The new inspired hypoxic guard, the O2 Guard, will intervene once the FIO2 decreases to 20 %, increasing any FGF below 1.0–1.0 L/min with a FDO2 of 60 % [1]. According to the FLOW-i manual there is no action taken to adjust the vapor concentration in accordance with the increased FGF [5]. In our scenario this means a 3.3 time increase of the amount of vapor fed to the circuit.
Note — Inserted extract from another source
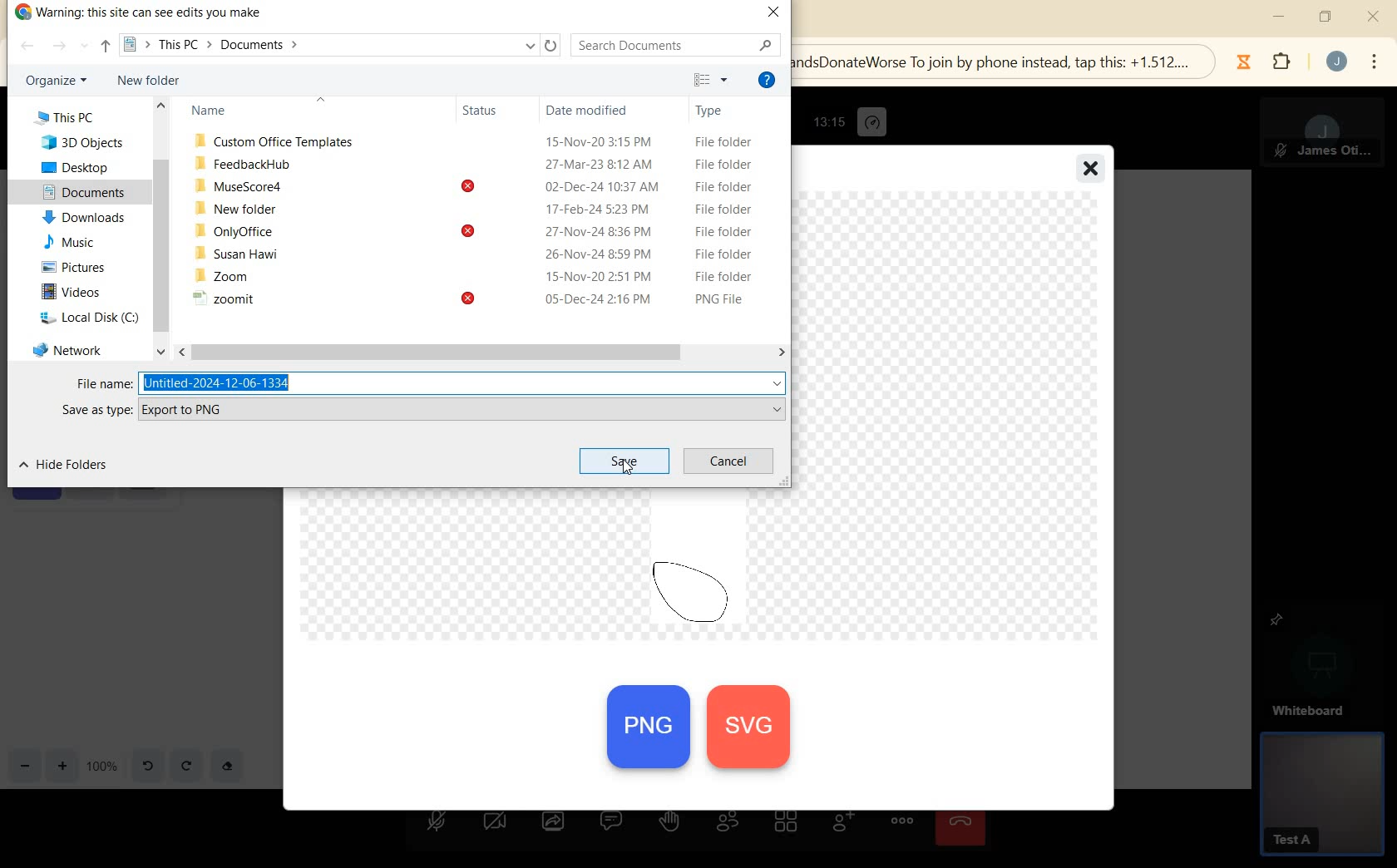 The height and width of the screenshot is (868, 1397). I want to click on WARNING: THIS SITECAN SEE EDITS YOU MAKE, so click(141, 12).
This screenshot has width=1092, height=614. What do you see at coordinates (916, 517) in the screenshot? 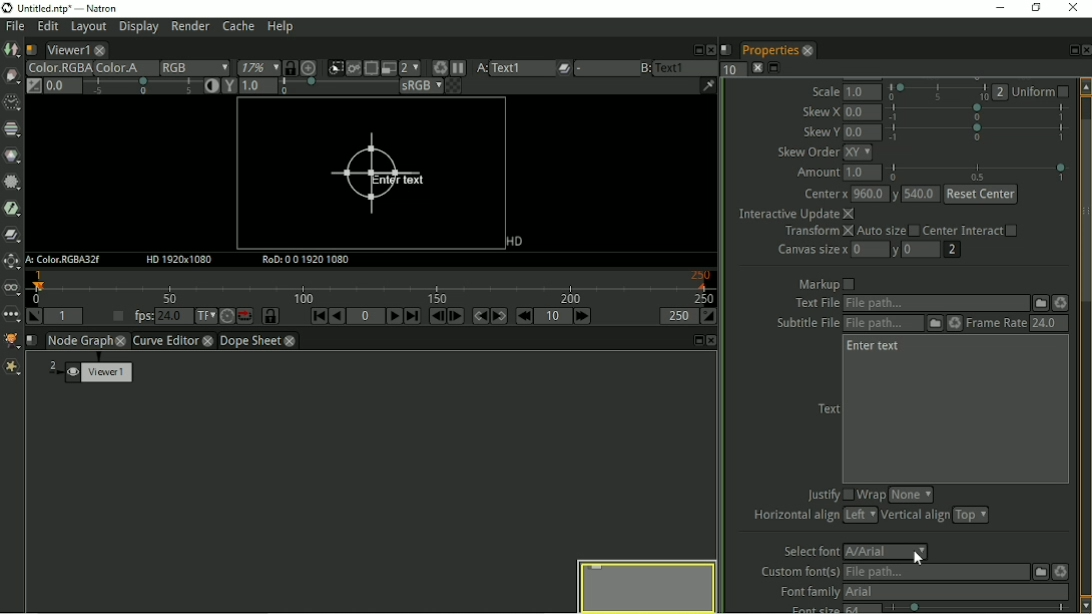
I see `Vertical align` at bounding box center [916, 517].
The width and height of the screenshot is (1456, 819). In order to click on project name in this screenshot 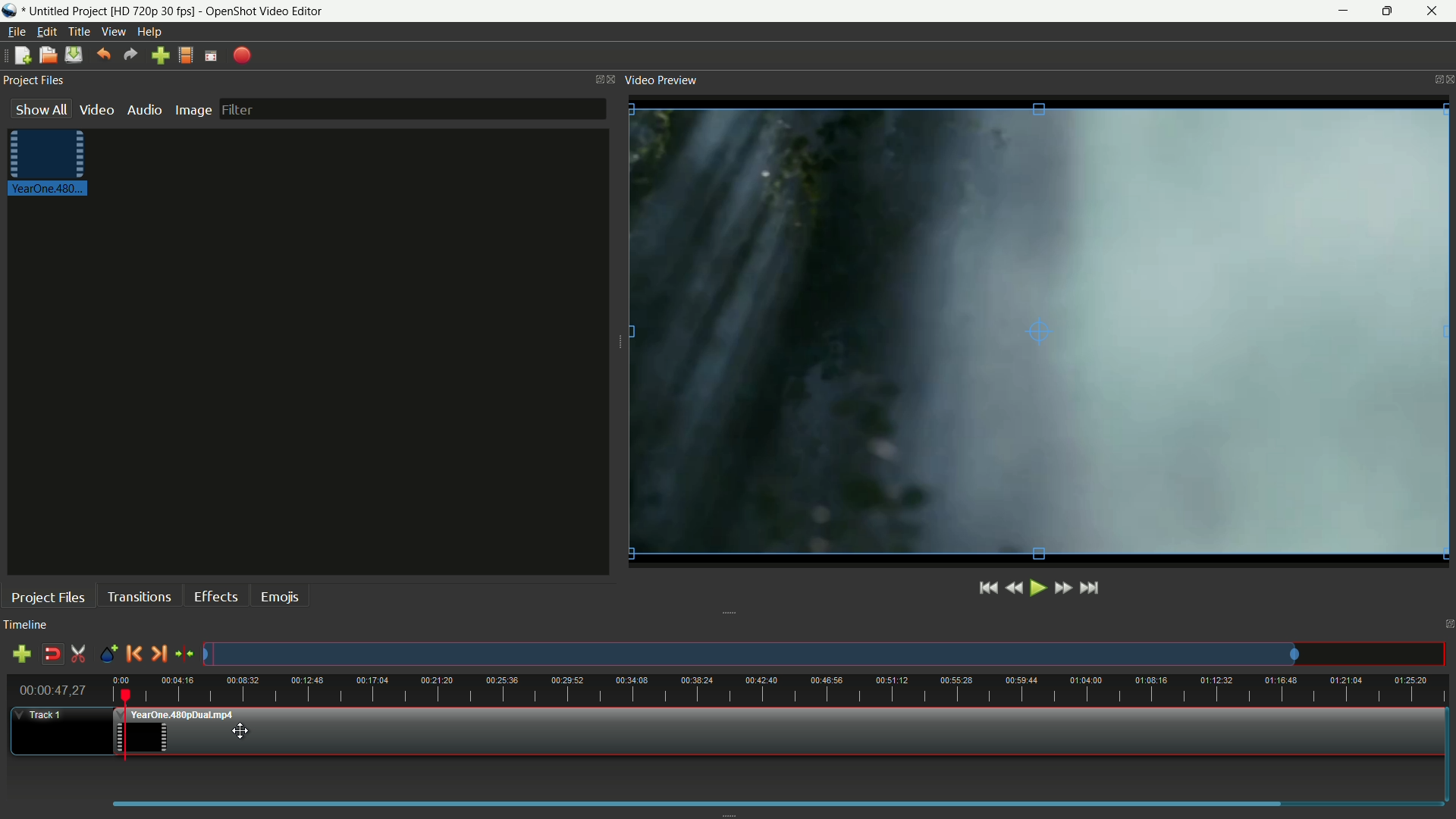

A Gas Man® simulation with an induction for 8 min with a 1 L/min FGF and 8 % sevoflurane vaporizer setting followed by a maintenance FGF of 0.3 L/min and 7 % sevoflurane vaporizer setting, shows that after 1 h of anesthesia the end-expired sevoflurane concentration will be 2.17 %. If at that time the O2 Guard increases the FGF from 0.3–1.0 L/min, the end-expired sevoflurane concentration will increase to 3.05 and 3.41 % after 5 and 10 min, respectively, constituting a 47 and 57 % increase after 5 and 10 min, respectively.

This simulation indicates that activation of the O2 Guard may allow an unannounced change of the end-expired sevoflurane concentration of the order 47 % in 5 min. There may also be a risk for not detecting this as alerts and the anesthesiologist’s actions probably focus on the hypoxic situation.